Ensure Cashless Treatment Scheme

The Supreme Court’s scathing rebuke of the Central Government over its delay in implementing a cashless treatment scheme for motor accident victims shines a harsh light on a recurring flaw in public policy execution-bureaucratic inertia in the face of life-saving reforms. The court’s stern directive, summoning the Secretary of the Ministry of Road Transport and Highways to explain the non-compliance, underscores the gravity of the lapse and its potential human cost. Section 162(2) of the Motor Vehicles Act, 1988, mandates a scheme for cashless treatment during the “golden hour”-the crucial one-hour period post-accident when timely medical intervention can mean the difference between life and death. The Supreme Court had rightly set a March 15 deadline, emphasising the urgency. Yet, the Centre’s failure to comply, citing vaguely defined “bottlenecks”, amounts to more than administrative delay-it reflects a disregard for the very lives the legislation seeks to protect.

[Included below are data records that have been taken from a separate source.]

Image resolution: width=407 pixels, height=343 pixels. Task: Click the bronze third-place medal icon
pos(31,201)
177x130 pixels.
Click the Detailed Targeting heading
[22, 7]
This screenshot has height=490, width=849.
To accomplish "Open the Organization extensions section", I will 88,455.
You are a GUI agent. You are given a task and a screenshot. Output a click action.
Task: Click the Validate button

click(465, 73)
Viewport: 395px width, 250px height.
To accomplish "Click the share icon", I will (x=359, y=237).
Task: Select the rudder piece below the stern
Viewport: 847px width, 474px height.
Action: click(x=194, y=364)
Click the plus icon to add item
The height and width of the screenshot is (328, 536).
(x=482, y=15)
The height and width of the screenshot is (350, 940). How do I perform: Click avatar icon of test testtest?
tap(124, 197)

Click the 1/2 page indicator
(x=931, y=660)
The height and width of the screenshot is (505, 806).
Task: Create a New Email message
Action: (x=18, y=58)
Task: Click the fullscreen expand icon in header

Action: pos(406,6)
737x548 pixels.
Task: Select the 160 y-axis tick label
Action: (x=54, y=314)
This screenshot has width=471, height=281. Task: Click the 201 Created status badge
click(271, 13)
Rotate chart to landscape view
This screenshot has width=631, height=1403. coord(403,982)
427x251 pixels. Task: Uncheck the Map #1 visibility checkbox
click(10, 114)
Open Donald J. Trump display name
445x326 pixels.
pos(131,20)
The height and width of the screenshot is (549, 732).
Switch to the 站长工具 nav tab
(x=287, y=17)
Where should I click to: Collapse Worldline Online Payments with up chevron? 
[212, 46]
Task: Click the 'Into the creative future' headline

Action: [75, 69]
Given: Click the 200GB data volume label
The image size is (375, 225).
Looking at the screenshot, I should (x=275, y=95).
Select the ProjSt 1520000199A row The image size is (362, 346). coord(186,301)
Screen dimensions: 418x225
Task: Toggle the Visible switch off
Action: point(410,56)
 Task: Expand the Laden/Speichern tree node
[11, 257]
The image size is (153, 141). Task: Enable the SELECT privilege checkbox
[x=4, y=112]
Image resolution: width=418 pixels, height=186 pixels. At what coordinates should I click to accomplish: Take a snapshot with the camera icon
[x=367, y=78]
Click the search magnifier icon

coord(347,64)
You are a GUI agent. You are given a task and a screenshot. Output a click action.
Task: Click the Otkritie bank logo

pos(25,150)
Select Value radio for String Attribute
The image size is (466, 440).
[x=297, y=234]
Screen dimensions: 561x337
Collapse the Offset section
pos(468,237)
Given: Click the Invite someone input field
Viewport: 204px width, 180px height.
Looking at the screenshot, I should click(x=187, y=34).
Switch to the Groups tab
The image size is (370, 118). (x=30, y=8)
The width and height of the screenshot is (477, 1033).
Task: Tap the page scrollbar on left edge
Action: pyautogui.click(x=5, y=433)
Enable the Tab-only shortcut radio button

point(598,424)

The golden hour is not a legal abstraction; it is a medical reality. Thousands of lives are lost annually in road accidents in India, and many of those deaths are preventable with prompt medical attention. The envisioned cashless scheme aims to eliminate delays caused by procedural formalities and financial hesitations, enabling hospitals to begin treatment immediately without waiting for payment guarantees. Its absence perpetuates a cruel system where accident victims are often turned away due to an inability to pay upfront. What makes the situation more troubling is that the proposed scheme is not a new legislative endeavour but an implementation of an already existing law. The Centre’s reluctance to act promptly on its statute erodes public trust and calls into question the seriousness with which it approaches citizen welfare. The apex court’s warning of contempt action and its insistence on personal accountability are, therefore, not merely procedural-they are moral assertions. When lives are at stake, governance cannot afford complacency. Swift finalisation and rollout of the cashless treatment scheme is not just a legal mandate-it is a humanitarian imperative. The court has spoken; now it is time for the executive to act.